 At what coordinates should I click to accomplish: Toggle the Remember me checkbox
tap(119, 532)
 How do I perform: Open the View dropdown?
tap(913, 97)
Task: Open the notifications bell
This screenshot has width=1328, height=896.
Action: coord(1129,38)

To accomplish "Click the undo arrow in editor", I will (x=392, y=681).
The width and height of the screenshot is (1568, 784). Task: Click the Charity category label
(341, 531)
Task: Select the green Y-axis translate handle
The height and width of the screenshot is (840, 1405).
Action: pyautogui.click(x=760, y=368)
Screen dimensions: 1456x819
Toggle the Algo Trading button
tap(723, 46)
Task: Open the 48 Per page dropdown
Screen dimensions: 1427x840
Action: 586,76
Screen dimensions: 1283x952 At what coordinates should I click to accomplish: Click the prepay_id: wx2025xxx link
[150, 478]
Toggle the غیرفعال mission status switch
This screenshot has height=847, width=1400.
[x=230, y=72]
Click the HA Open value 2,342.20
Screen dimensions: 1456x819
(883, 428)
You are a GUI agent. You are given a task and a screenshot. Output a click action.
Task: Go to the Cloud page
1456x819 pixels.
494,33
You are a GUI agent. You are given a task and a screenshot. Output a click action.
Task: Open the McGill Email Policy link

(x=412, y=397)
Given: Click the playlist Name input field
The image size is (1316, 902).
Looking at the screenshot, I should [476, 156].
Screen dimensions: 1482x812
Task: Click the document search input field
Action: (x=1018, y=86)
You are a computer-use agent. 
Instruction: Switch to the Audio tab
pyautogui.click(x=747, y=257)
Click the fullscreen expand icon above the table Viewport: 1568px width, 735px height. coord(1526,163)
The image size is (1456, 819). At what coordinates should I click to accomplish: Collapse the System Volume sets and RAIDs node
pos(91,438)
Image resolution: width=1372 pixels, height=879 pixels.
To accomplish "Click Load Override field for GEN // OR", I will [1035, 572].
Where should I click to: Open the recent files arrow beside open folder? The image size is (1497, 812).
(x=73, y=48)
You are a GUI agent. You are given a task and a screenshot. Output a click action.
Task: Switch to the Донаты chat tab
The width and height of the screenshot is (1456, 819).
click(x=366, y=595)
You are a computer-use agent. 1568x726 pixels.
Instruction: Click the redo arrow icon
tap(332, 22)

**********

## WHAT THE EXERCISE ASKS
Please retype the data above exactly, including every line.

## SOLUTION TO THIS EXERCISE
 At what coordinates should I click to accomplish: Toggle the Remember me checkbox
tap(119, 532)
 How do I perform: Open the View dropdown?
tap(913, 97)
Task: Open the notifications bell
This screenshot has width=1328, height=896.
Action: coord(1129,38)

To accomplish "Click the undo arrow in editor", I will (x=392, y=681).
The width and height of the screenshot is (1568, 784). Task: Click the Charity category label
(341, 531)
Task: Select the green Y-axis translate handle
The height and width of the screenshot is (840, 1405).
Action: pyautogui.click(x=760, y=368)
Screen dimensions: 1456x819
Toggle the Algo Trading button
tap(723, 46)
Task: Open the 48 Per page dropdown
Screen dimensions: 1427x840
Action: 586,76
Screen dimensions: 1283x952 At what coordinates should I click to accomplish: Click the prepay_id: wx2025xxx link
[150, 478]
Toggle the غیرفعال mission status switch
This screenshot has height=847, width=1400.
[x=230, y=72]
Click the HA Open value 2,342.20
Screen dimensions: 1456x819
(883, 428)
You are a GUI agent. You are given a task and a screenshot. Output a click action.
Task: Go to the Cloud page
1456x819 pixels.
494,33
You are a GUI agent. You are given a task and a screenshot. Output a click action.
Task: Open the McGill Email Policy link

(x=412, y=397)
Given: Click the playlist Name input field
The image size is (1316, 902).
Looking at the screenshot, I should [476, 156].
Screen dimensions: 1482x812
Task: Click the document search input field
Action: (x=1018, y=86)
You are a computer-use agent. 
Instruction: Switch to the Audio tab
pyautogui.click(x=747, y=257)
Click the fullscreen expand icon above the table Viewport: 1568px width, 735px height. coord(1526,163)
The image size is (1456, 819). At what coordinates should I click to accomplish: Collapse the System Volume sets and RAIDs node
pos(91,438)
Image resolution: width=1372 pixels, height=879 pixels.
To accomplish "Click Load Override field for GEN // OR", I will [1035, 572].
Where should I click to: Open the recent files arrow beside open folder? The image size is (1497, 812).
(x=73, y=48)
You are a GUI agent. You are given a task and a screenshot. Output a click action.
Task: Switch to the Донаты chat tab
The width and height of the screenshot is (1456, 819).
click(x=366, y=595)
You are a computer-use agent. 1568x726 pixels.
Instruction: Click the redo arrow icon
tap(332, 22)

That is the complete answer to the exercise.